Question

Correct order with respect to the given properties in parentes.

A. H₂O > H₂S > H₂Se > H₂Te (acidic character)

B. HF < HCl < HBr < HI (thermal stability)

C. H₂O > HF > NH₃ (boiling point)

D. H₂O > H₂S > H₂Se > H₂Te (reducing property)

• A. H₂O > H₂S > H₂Se > H₂Te (acidic character)
• B. HF < HCl < HBr < HI (thermal stability)
• C. H₂O > HF > NH₃ (boiling point)
• D. H₂O > H₂S > H₂Se > H₂Te (reducing property)

Answer 1

Answer: (C)

H₂O > HF > NH₃ (boiling point)

Answer 2

The question asks us to identify the correct order with respect to the given properties in parentheses. Let's analyze each option:

A. H₂O > H₂S > H₂Se > H₂Te (acidic character)

• For hydrides of Group 16 elements (H₂X), acidic character increases down the group. This is because as we move down the group, the size of the central atom (O, S, Se, Te) increases, leading to an increase in bond length and a decrease in the bond dissociation enthalpy of the H-X bond. A weaker H-X bond means it is easier to donate a proton (H⁺), thus increasing acidity.
• Therefore, the correct order of acidic character is H₂O < H₂S < H₂Se < H₂Te.
• The given order is incorrect.

B. HF < HCl < HBr < HI (thermal stability)

• For hydrogen halides (HX), thermal stability depends on the bond dissociation enthalpy of the H-X bond. As we move down Group 17, the size of the halogen atom increases, leading to an increase in bond length and a decrease in bond strength. Weaker bonds are less stable thermally.
• Therefore, the correct order of thermal stability is HF > HCl > HBr > HI.
• The given order is incorrect.

C. H₂O > HF > NH₃ (boiling point)

• Boiling points are influenced by intermolecular forces. H₂O, HF, and NH₃ all exhibit hydrogen bonding.
• H₂O: Oxygen is highly electronegative and has two lone pairs and two hydrogen atoms. This allows each H₂O molecule to form, on average, two hydrogen bonds with other H₂O molecules, leading to an extensive 3D network of hydrogen bonds.
• HF: Fluorine is the most electronegative element. Each HF molecule has one hydrogen atom and three lone pairs on fluorine. It forms strong hydrogen bonds, but each molecule can only form one hydrogen bond with another HF molecule (due to only one H atom). This leads to zigzag chains of HF molecules.
• NH₃: Nitrogen is less electronegative than oxygen or fluorine. Each NH₃ molecule has one lone pair and three hydrogen atoms.

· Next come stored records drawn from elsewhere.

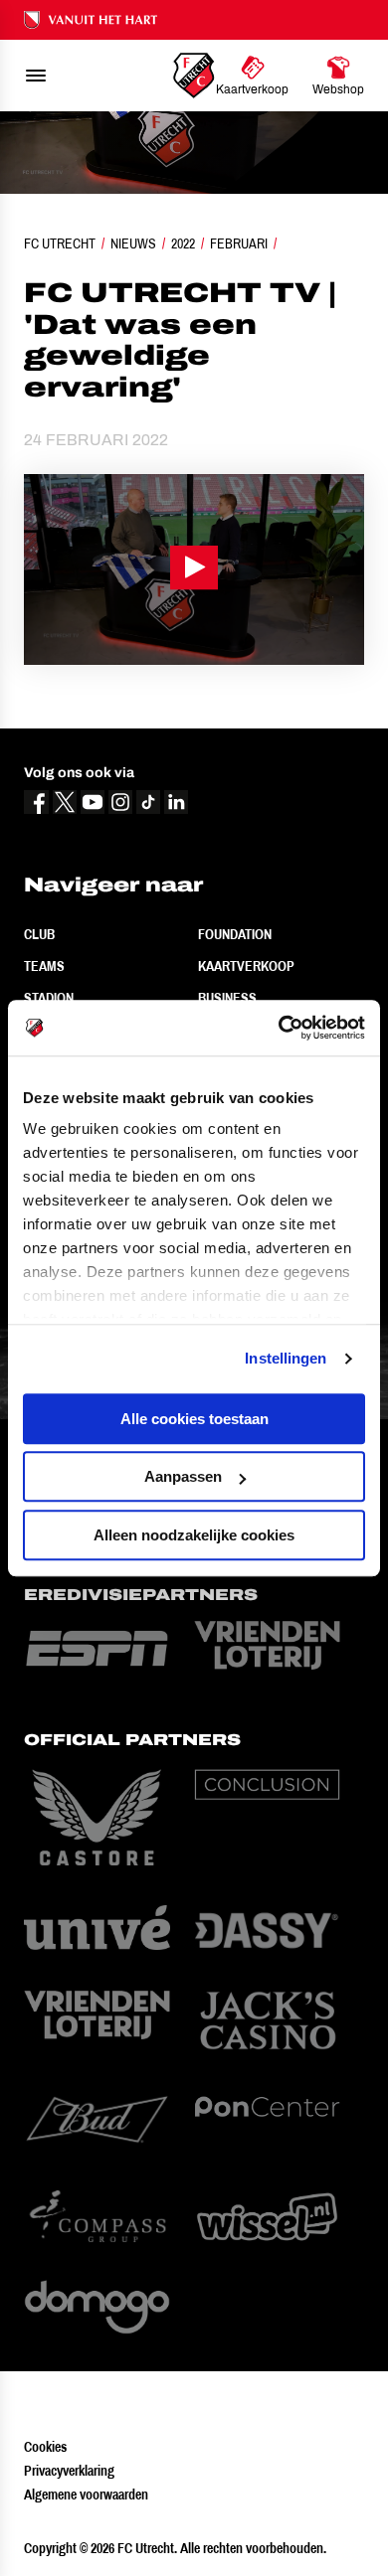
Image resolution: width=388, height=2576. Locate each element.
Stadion (49, 998)
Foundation (235, 934)
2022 (183, 243)
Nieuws (133, 243)
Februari (239, 243)
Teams (44, 966)
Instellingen (285, 1358)
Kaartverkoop (246, 966)
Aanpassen (183, 1476)
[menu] (36, 75)
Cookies (45, 2447)
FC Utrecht (60, 243)
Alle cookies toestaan (194, 1418)
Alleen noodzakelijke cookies (194, 1535)
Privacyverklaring (69, 2471)
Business (227, 998)
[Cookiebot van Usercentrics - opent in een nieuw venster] (279, 1028)
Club (39, 934)
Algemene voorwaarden (86, 2494)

It forms weaker hydrogen bonds compared to H₂O and HF, and each molecule can form, on average, one hydrogen bond.
• Comparing the boiling points: H₂O (100 °C) > HF (19.5 °C) > NH₃ (-33.35 °C).
• The stronger and more extensive hydrogen bonding in H₂O leads to its highest boiling point. Although HF forms stronger individual hydrogen bonds than H₂O, H₂O forms a more extensive network of hydrogen bonds (two per molecule) compared to HF (one per molecule). NH₃ forms weaker and less extensive hydrogen bonds.
• Therefore, the given order is correct.

D. H₂O > H₂S > H₂Se > H₂Te (reducing property)

• For hydrides of Group 16 elements (H₂X), reducing property increases down the group. This is because as we move down the group, the H-X bond strength decreases, making it easier for the molecule to lose hydrogen and get oxidized (thus acting as a reducing agent).
• Therefore, the correct order of reducing property is H₂O < H₂S < H₂Se < H₂Te.
• The given order is incorrect.

Based on the analysis, only option C is correct.